» Work to be completed
Please write out exactly the lines of the data below from the line holding "Политика конфиденциальности (309, 2361)" through the line holding "bif2022 (690, 1652)", and leave out the rest.

══ Data for this exercise ══

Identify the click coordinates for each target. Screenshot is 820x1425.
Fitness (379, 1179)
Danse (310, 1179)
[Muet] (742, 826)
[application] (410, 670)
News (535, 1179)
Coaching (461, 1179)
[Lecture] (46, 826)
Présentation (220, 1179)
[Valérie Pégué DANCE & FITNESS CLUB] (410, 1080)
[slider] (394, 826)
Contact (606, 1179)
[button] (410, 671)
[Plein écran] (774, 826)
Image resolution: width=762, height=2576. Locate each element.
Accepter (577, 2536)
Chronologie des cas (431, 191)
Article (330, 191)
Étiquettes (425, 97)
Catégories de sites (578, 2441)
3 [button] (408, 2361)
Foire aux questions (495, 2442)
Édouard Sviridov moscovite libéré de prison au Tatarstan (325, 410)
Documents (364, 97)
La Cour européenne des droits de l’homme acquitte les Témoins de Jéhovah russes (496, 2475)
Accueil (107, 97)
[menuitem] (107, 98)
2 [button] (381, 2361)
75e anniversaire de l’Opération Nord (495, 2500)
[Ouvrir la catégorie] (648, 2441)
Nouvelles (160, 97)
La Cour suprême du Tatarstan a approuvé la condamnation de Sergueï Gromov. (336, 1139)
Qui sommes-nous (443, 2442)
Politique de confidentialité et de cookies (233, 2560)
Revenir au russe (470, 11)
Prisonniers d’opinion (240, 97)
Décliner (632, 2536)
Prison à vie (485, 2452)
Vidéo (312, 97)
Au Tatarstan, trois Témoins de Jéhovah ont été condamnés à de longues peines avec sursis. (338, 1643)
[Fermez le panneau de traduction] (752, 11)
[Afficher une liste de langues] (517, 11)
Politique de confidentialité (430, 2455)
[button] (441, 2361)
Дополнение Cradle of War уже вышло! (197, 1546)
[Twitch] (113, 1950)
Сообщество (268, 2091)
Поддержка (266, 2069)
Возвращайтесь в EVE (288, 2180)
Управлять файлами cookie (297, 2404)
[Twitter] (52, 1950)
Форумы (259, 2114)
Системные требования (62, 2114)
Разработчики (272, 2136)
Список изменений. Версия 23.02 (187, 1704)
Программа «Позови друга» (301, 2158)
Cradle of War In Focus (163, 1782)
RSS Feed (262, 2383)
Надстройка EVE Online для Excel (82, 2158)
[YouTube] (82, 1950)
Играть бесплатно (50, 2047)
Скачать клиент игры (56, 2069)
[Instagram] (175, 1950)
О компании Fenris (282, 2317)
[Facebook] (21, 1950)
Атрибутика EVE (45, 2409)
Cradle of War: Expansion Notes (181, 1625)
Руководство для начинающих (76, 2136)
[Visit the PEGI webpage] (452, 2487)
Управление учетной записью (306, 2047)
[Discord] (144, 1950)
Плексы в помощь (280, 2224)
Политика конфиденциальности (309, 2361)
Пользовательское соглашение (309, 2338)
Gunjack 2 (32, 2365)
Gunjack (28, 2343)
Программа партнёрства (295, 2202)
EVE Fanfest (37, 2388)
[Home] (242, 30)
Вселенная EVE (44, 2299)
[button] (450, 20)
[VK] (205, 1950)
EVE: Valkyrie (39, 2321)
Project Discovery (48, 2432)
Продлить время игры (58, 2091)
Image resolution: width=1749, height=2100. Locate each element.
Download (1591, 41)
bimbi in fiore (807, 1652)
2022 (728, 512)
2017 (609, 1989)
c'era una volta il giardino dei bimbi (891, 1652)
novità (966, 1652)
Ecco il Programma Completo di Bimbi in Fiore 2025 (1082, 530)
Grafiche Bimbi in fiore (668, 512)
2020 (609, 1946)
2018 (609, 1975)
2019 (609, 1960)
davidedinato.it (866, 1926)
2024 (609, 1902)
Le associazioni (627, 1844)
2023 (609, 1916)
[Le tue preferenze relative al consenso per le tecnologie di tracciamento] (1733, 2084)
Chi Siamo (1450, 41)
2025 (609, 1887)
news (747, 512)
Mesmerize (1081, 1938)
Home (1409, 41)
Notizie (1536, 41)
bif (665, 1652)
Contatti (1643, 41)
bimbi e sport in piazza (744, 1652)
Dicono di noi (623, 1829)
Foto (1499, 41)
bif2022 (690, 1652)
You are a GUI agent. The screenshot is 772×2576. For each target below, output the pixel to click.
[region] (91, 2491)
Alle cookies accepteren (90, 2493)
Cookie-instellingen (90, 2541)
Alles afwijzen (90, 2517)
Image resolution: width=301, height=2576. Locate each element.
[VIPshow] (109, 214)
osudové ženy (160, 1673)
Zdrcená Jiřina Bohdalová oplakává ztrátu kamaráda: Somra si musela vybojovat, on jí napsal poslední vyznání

═══

» Written response
Политика конфиденциальности (309, 2361)
Пользовательское соглашение (309, 2338)
Gunjack 2 (32, 2365)
Gunjack (28, 2343)
Программа партнёрства (295, 2202)
EVE Fanfest (37, 2388)
[Home] (242, 30)
Вселенная EVE (44, 2299)
[button] (450, 20)
[VK] (205, 1950)
EVE: Valkyrie (39, 2321)
Project Discovery (48, 2432)
Продлить время игры (58, 2091)
Image resolution: width=1749, height=2100. Locate each element.
Download (1591, 41)
bimbi in fiore (807, 1652)
2022 (728, 512)
2017 (609, 1989)
c'era una volta il giardino dei bimbi (891, 1652)
novità (966, 1652)
Ecco il Programma Completo di Bimbi in Fiore 2025 (1082, 530)
Grafiche Bimbi in fiore (668, 512)
2020 (609, 1946)
2018 (609, 1975)
2019 (609, 1960)
davidedinato.it (866, 1926)
2024 (609, 1902)
Le associazioni (627, 1844)
2023 (609, 1916)
[Le tue preferenze relative al consenso per le tecnologie di tracciamento] (1733, 2084)
Chi Siamo (1450, 41)
2025 (609, 1887)
news (747, 512)
Mesmerize (1081, 1938)
Home (1409, 41)
Notizie (1536, 41)
bif (665, 1652)
Contatti (1643, 41)
bimbi e sport in piazza (744, 1652)
Dicono di noi (623, 1829)
Foto (1499, 41)
bif2022 (690, 1652)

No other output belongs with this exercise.